Арсений оглядел казаков. Шишкин слушал особенно.
— Ты Венедикта Борисовича Колычева знал? — спросил его Неупокой.
— Стольник, опричными забитый...
— Его сынок. Воры спасли и увели.
Неупокой рассказывал, увлечённый сочувственным негодованием, осенявшим сытые лица, и собственными горькосладкими воспоминаниями о невозвратном. Он думал — первым взорвётся Шишкин. Тот только кивал, не удивляясь. Кошевой потянул кинжал из деревянных, обитых железом ножен, словно зубами скрежетнул.
— Злыдни безбожные! Запалить бы ту Москву, иж бы на опустелом месте всё сызнова построить, як у людей!
— Труднее рабство в душах испепелить.
— Поставит король царя с бояры на карачки, у людей очи отворятся. Прав твой расстрига... Вестимо, умыслы у вас великие, вы люди не простые. О, вновь венгры завопили!
Казаки оборотились к крепости. Костёр рассыпался, гранатовые угольки припорошило пеплом. Холм застил половину неба, засыпанного звёздным сором. Сырое тряпье облаков стирало его всё чище, торопливей. Поднимался с запада ветер, пособник огня.
С горящих стен кричали:
— Город ваш, ради Бога, не стреляйте!
Стрельба стихала неохотно. К речным воротам сбежалось столько вооружённых, что и по головам, без лестниц, можно идти на приступ. Горели уже не только башня, больверк, но и стена, и храм Спасителя в городе. Вопли осаждённых напоминали обрядовое пенье отроков из огненной печи в известном действе[69]. Только им не суждено спасение, хотя они об этом пока не знали, не видя, как исказились лики в иконостасе покинутого храма... Жители лезли и лезли на стены, а из ворот с неприличной торопливостью выходил священник в сопровождении клира, с полным набором хоругвей. Он что-то пролепетал Замойскому об условиях сдачи. Его увели в лагерь, канцлер в последний раз потребовал выхода воевод под угрозой «приступа и истребления».
А к шанцам на треск и дым пожара, на запах жареного, подваливали толпы из-за реки. Всем было ясно, что приступ отменяется. Ротмистры, головы пытались собрать своих и навести хотя бы видимость порядка. Неупокой с трудом нашёл литовскую пехоту, она смешалась с интендантской командой и сворой обозных слуг, так и липшей к воротам. Ловили время, когда дозволят ворваться в крепость.
Она уже вся дымила, парила, шипела и трещала, словно вмазанный в землю котёл с подгоревшим варевом. Пространство внутри земляного вала превратилось в заполненную дымом яму шагов триста в поперечнике. Оставаться там было опасно, но страшно выйти к тысячам озверевших, бессонных, разочарованных солдат и шляхтичей, орущим полукругом охвативших ворота и не растративших прикопленную готовность убивать и грабить. Кому-то надо выйти за священником.

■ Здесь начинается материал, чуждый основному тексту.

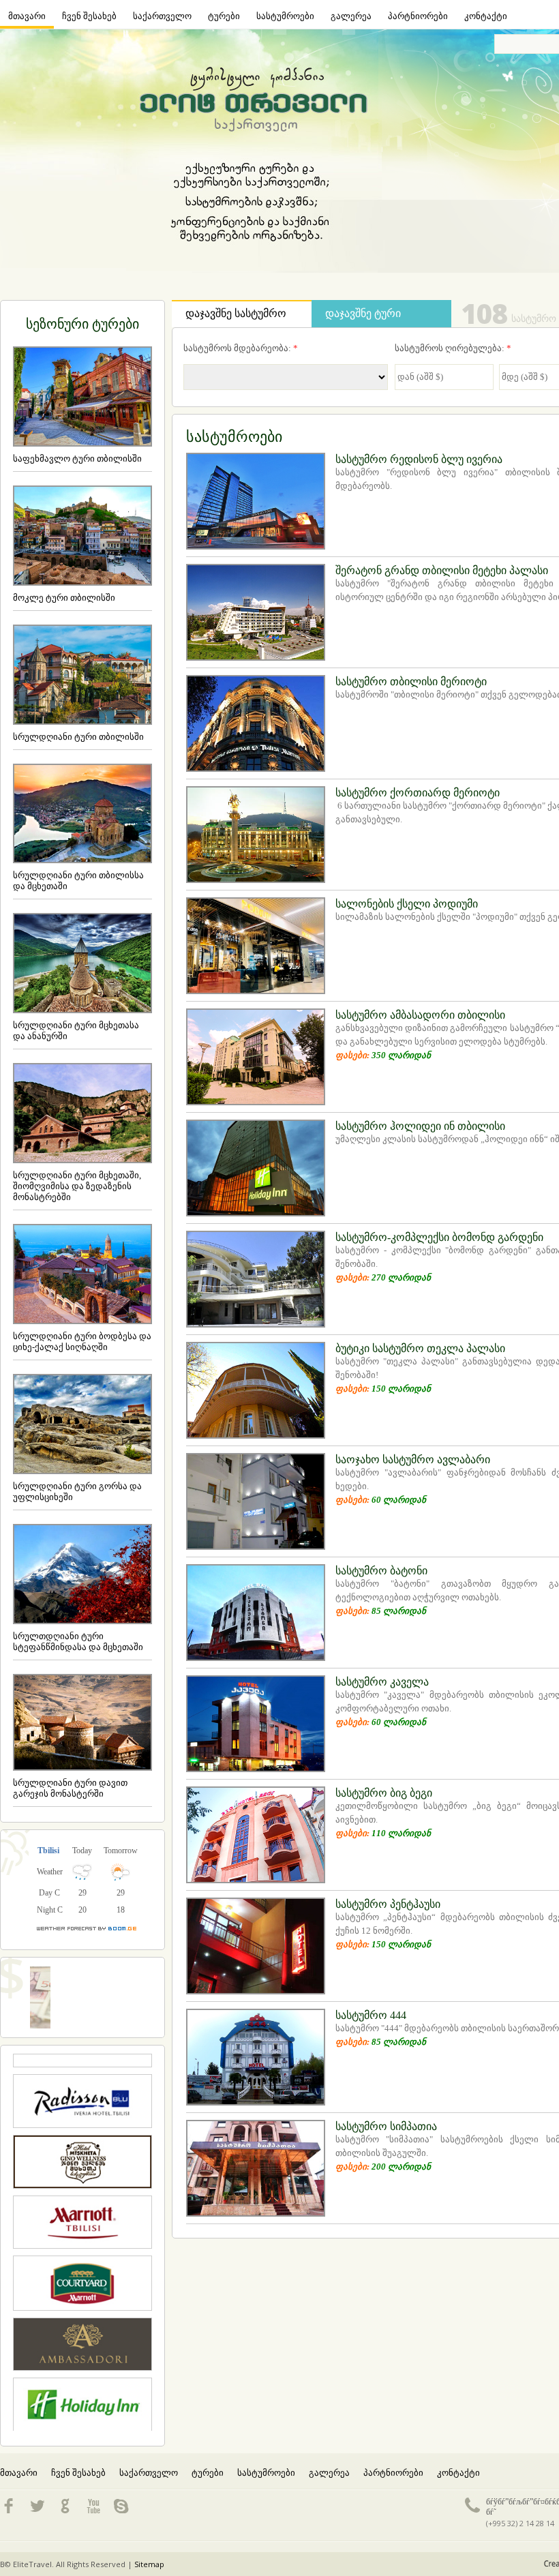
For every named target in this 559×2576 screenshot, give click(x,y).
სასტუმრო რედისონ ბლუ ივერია (418, 459)
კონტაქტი (485, 16)
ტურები (224, 16)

Все знали кому.
Щурясь на тускло багровеющую реку, не оборачиваясь на издевательские и благословляющие оклики, на мостки через ров ступил Фёдор Иванович Лыков, главный воевода. Он отвечал за оборону города, его приказами делались вылазки, гасились пожары и подбирались самые горластые для матерных ответов на предложения Замойского. Но не его схватили гайдуки. Василий Иванович Воейков, царский представитель и соглядатай, так хитро ужался, что стал даже ниже ростом, прикрылся Лыковым, показывая, что по чину ответственности не он на первом месте. Гайдуки сдавили ему локти почище пыточных клещей. Из толпы крикнули: «Не хошь мясца, опричная харя?» Известен этот московский оборот, обозначавший пытку. О чём спросил Воейкова Замойский, требовательно и угрожающе, стоявшим поодаль было не разобрать. Царь не щадил немецких комендантов, не отворявших ворот... Прочие воеводы — Кашин, Аксаков, Пушкин — шагали с горделивой покорностью служилых, дравшихся до последнего, им же и плен — не поношение. На орущую, ощеренную железом солдатню поглядывали без видимого страха.

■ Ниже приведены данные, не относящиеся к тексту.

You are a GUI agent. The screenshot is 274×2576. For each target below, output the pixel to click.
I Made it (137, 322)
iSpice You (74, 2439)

Воейков с опричных лет привык к поблажкам и привилегиям, везде выискивал их и добивался. Желание урвать стало частью характера. Глаза его предприимчиво зыркали по толпе, словно и в ней, готовой распотрошить его, рассчитывали отыскать заступника. И отыскали! По ту сторону траншеи, отрытой венграми для защиты пушек, стоял давний знакомец Францбек, Фаренсбах.